**What to do:**
a: In the spatial joins guide, why does the airport example use ST_UNION_AGG() on the geometry field? Answer in one to three sentences.
b: Carry on the spatial joins guide from the point where it stops.

**Reading text:**
>>>>
CARTO’s Ultimate Guide to Spatial Joins & Predicates with SQL

If you’re a Spatial Data Scientist there’s probably one operation type you’ll be performing all the time; maybe more than anything else. The Spatial Join. Spatial Joins are the absolute cornerstone of gaining insight from location data and are a pretty simple concept; they take data from one geography or spatial zone, and attach it to another.

They’re a simple enough concept; to execute you basically need three things:

1. A target dataset: this is the output geography your data will be attached to. Maybe it’s your site boundary or a Spatial Index.
2. A join dataset and variables: this is the source of the data that you’ll be joining to the input dataset. It could be employment, population, revenue, total addressable market… pretty much anything.
3. A Spatial Predicate: the relationship that defines the spatial join. This will return a boolean result; if the predicate condition is true, then a join occurs, and if false then it does not.

In this post we’ll cover how to perform Spatial Joins and filters in SQL, before running through the different spatial predicate types. This guide is aimed at newcomers to Spatial SQL or geospatial analysis in general, but by the end of this post you’ll be an expert in one of the most important Location Intelligence operations - Spatial Joins!

Spatial Joins in SQL

First of all, let’s run through how to use Spatial SQL to perform a Spatial Join. If you aren’t already a CARTO user, why not sign up for our two-week free trial so you can follow these examples?

The basic syntax of a Spatial Join is super simple:

SELECT *, joincalculation(aggregatefield) as newfieldname FROM targetdata
LEFT JOIN joindata
ON spatialpredicate(targetdata.geometry, joindata.geometry)


Let’s illustrate that with a simple example. Imagine we want to find out the number of airports in each US state. I’ve subscribed to Natural Earth Airports (the join dataset) and US States (the target dataset), both freely available via our Spatial Data Catalog. The variable we’re joining is simply a count of the geometry of the airports.

This is an example of a many-to-one join, where we are aggregating the data from many airports to individual states. In SQL, if we perform an aggregation (here being count) on one field, then all other fields also need to have an aggregation performed on them.

You can use the GROUP BY function to do this for most fields. However this is unadvisable (and often won’t work) for geometry variables; for this we need to use ST_UNION_AGG() which performs a geometry union (i.e. merges all grouped features together). You’ll also see the predicate ST_CONTAINS in the code below, which tests whether an airport geometry is contained by a state… keep reading to learn more about this!

Check this out below!

WITH
/*Give the datasets an alias for ease of use*/
states AS
(SELECT * FROM carto-data.ac_lqe3zwgu.sub_usa_tiger_geography_usa_state_2019),
airports AS (SELECT * FROM carto-data.ac_7xhfwyml.sub_natural_earth_geography_glo_airports_410)
<<<<
**Data shown:**
>>>>
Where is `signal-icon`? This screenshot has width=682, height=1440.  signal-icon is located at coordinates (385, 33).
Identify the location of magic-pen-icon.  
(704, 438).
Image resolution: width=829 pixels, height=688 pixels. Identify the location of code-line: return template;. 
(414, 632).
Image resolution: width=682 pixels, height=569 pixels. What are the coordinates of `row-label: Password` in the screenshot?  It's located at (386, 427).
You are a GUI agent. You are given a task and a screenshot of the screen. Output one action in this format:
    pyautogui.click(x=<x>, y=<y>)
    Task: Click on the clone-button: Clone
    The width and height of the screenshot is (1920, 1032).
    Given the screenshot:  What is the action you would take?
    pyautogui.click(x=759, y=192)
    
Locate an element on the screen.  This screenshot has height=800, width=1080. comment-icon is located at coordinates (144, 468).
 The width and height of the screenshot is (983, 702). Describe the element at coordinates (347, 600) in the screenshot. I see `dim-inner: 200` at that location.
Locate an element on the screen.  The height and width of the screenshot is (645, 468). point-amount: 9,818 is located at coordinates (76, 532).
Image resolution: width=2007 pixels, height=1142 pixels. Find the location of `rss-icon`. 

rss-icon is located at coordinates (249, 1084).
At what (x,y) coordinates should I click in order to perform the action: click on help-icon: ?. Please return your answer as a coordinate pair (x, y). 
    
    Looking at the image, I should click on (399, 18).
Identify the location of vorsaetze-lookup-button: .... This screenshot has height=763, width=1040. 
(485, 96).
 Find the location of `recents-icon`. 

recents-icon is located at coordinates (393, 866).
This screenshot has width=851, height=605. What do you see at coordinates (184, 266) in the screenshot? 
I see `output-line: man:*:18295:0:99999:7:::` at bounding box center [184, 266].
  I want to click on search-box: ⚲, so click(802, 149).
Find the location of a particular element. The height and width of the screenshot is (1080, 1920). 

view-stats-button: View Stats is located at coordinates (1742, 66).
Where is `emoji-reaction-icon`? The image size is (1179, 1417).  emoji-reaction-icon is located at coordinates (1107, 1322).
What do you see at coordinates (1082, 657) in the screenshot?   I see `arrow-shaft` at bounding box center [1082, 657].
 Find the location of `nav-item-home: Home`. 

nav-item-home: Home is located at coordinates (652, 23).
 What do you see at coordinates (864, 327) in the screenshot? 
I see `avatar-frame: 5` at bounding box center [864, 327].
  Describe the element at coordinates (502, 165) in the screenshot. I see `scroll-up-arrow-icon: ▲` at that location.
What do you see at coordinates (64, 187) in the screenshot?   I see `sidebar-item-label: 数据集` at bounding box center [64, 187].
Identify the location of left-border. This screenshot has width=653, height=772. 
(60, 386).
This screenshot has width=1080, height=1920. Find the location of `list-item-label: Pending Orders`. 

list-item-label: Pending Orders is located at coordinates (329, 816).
<<<<
**Answers given:**
a: Counting the airports is an aggregation, and in SQL that means every other field must also be aggregated. GROUP BY is unadvisable for geometry fields and often won't work. ST_UNION_AGG() handles them instead by performing a geometry union that merges all the grouped features together.

b:
/*Perform the join*/
SELECT
st_union_agg(states.geom) AS geom,
states.do_label,
count(airports.geom) AS airports_count
FROM states
LEFT JOIN airports
ON ST_CONTAINS(states.geom, airports.geom)
GROUP BY states.do_label


Nailed it!

So that’s a simple spatial join. You can build complexity in as you need, maybe incorporating transformations (such as ST_BUFFER()) or constructors such as ST_MAKEENVELOPE()).

Note: when copying code from this or any CARTO blog, please note that every account’s connection will have a different series of characters following “carto-data.ac_…” You’ll need to replace these characters with your own specific connection; find this text by subscribing to a dataset and clicking “access in” or “create a map” in the Data Explorer. Find out more here!

Spatial Filters in SQL

Before we move on, let’s quickly touch on spatial filters; another really common use of predicates. This is a way of filtering your data based on its relationship with another layer. The basic syntax of this is as follows:

SELECT targetdata.* FROM targetdata, filterdata
WHERE spatialpredicate(targetdata.geometry, filterdata.geometry)


So, drawing on the example above, let’s filter our states layer to only show those which have an airport.

WITH
/*Give the datasets an alias for ease of use*/
states AS
(SELECT * FROM carto-data.ac_lqe3zwgu.sub_usa_tiger_geography_usa_state_2019),
airports AS (SELECT * FROM carto-data.ac_7xhfwyml.sub_natural_earth_geography_glo_airports_410)

/*Perform the filter*/
SELECT states.geom, states.do_label
FROM states, airports
WHERE ST_CONTAINS(states.geom, airports.geom)


Easy, right? In both of these examples, we’ve used the predicate ST_CONTAINS but there is a whole world of other spatial predicates out there, which brings us to…

Our survey says…

There are multiple types of spatial predicate, and to help shape this article we wanted to hear from YOU which are the most popular! We ran a poll across Twitter and LinkedIn, asking our followers to rank 10 of the most common Spatial Predicates by how frequently they use them, with 10 being the most frequent use. The results are in and our winner is… ST_INTERSECTS!

Keep reading as we run through what these are, and how, when and why to use them!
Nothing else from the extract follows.